**Instructions for the task**
Only the lines below starting at the one that contains "Select bust value" and ending at the one that contains "Open the items per page selector" are to be reproduced, exactly and with both ends kept.

**Provided records**
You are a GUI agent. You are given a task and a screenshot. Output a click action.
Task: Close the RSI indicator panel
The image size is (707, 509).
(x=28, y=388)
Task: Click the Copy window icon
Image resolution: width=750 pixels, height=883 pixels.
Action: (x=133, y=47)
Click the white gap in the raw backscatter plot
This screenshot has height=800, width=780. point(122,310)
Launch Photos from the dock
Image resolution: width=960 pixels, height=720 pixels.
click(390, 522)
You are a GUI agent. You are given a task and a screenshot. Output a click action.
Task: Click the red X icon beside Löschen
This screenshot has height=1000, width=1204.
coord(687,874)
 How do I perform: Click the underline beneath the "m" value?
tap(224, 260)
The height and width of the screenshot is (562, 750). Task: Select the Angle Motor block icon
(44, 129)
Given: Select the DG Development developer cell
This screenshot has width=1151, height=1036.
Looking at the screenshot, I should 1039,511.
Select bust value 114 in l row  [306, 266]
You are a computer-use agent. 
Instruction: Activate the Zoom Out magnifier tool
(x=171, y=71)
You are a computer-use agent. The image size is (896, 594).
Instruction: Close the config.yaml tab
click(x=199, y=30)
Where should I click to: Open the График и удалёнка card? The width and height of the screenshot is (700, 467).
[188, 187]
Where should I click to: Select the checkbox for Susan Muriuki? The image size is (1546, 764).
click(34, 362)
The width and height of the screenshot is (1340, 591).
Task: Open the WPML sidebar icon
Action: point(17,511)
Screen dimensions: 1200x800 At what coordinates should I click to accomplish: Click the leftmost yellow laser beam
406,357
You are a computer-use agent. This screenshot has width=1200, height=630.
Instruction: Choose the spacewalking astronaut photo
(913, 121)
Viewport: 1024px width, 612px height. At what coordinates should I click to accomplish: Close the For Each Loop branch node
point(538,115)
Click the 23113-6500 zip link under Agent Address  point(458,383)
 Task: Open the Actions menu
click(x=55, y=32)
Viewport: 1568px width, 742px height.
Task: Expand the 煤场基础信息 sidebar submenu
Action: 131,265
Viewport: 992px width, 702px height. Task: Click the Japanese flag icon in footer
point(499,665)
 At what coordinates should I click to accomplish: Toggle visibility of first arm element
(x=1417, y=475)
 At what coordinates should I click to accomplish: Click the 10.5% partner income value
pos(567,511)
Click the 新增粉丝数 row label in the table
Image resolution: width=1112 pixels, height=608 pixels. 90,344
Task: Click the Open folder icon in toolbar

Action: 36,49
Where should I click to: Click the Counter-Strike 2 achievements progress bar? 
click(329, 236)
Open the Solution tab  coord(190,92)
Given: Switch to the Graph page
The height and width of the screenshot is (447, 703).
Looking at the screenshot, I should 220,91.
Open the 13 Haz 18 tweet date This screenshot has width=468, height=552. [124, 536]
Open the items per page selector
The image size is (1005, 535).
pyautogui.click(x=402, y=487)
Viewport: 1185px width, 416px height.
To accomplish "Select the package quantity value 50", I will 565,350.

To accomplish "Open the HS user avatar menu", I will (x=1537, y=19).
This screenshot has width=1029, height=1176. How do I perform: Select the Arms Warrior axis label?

**Expected answer**
Select bust value 114 in l row  [306, 266]
You are a computer-use agent. 
Instruction: Activate the Zoom Out magnifier tool
(x=171, y=71)
You are a computer-use agent. The image size is (896, 594).
Instruction: Close the config.yaml tab
click(x=199, y=30)
Where should I click to: Open the График и удалёнка card? The width and height of the screenshot is (700, 467).
[188, 187]
Where should I click to: Select the checkbox for Susan Muriuki? The image size is (1546, 764).
click(34, 362)
The width and height of the screenshot is (1340, 591).
Task: Open the WPML sidebar icon
Action: point(17,511)
Screen dimensions: 1200x800 At what coordinates should I click to accomplish: Click the leftmost yellow laser beam
406,357
You are a computer-use agent. This screenshot has width=1200, height=630.
Instruction: Choose the spacewalking astronaut photo
(913, 121)
Viewport: 1024px width, 612px height. At what coordinates should I click to accomplish: Close the For Each Loop branch node
point(538,115)
Click the 23113-6500 zip link under Agent Address  point(458,383)
 Task: Open the Actions menu
click(x=55, y=32)
Viewport: 1568px width, 742px height.
Task: Expand the 煤场基础信息 sidebar submenu
Action: 131,265
Viewport: 992px width, 702px height. Task: Click the Japanese flag icon in footer
point(499,665)
 At what coordinates should I click to accomplish: Toggle visibility of first arm element
(x=1417, y=475)
 At what coordinates should I click to accomplish: Click the 10.5% partner income value
pos(567,511)
Click the 新增粉丝数 row label in the table
Image resolution: width=1112 pixels, height=608 pixels. 90,344
Task: Click the Open folder icon in toolbar

Action: 36,49
Where should I click to: Click the Counter-Strike 2 achievements progress bar? 
click(329, 236)
Open the Solution tab  coord(190,92)
Given: Switch to the Graph page
The height and width of the screenshot is (447, 703).
Looking at the screenshot, I should 220,91.
Open the 13 Haz 18 tweet date This screenshot has width=468, height=552. [124, 536]
Open the items per page selector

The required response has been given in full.